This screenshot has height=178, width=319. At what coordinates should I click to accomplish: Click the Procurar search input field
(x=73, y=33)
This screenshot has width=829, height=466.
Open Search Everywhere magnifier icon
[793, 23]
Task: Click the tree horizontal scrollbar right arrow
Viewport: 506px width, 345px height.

What you should do: Set down the lines of the listing above word for word, with no changes.

Result of this exercise:
This screenshot has height=178, width=319. At what coordinates should I click to accomplish: Click the Procurar search input field
(x=73, y=33)
This screenshot has width=829, height=466.
Open Search Everywhere magnifier icon
[793, 23]
Task: Click the tree horizontal scrollbar right arrow
Viewport: 506px width, 345px height.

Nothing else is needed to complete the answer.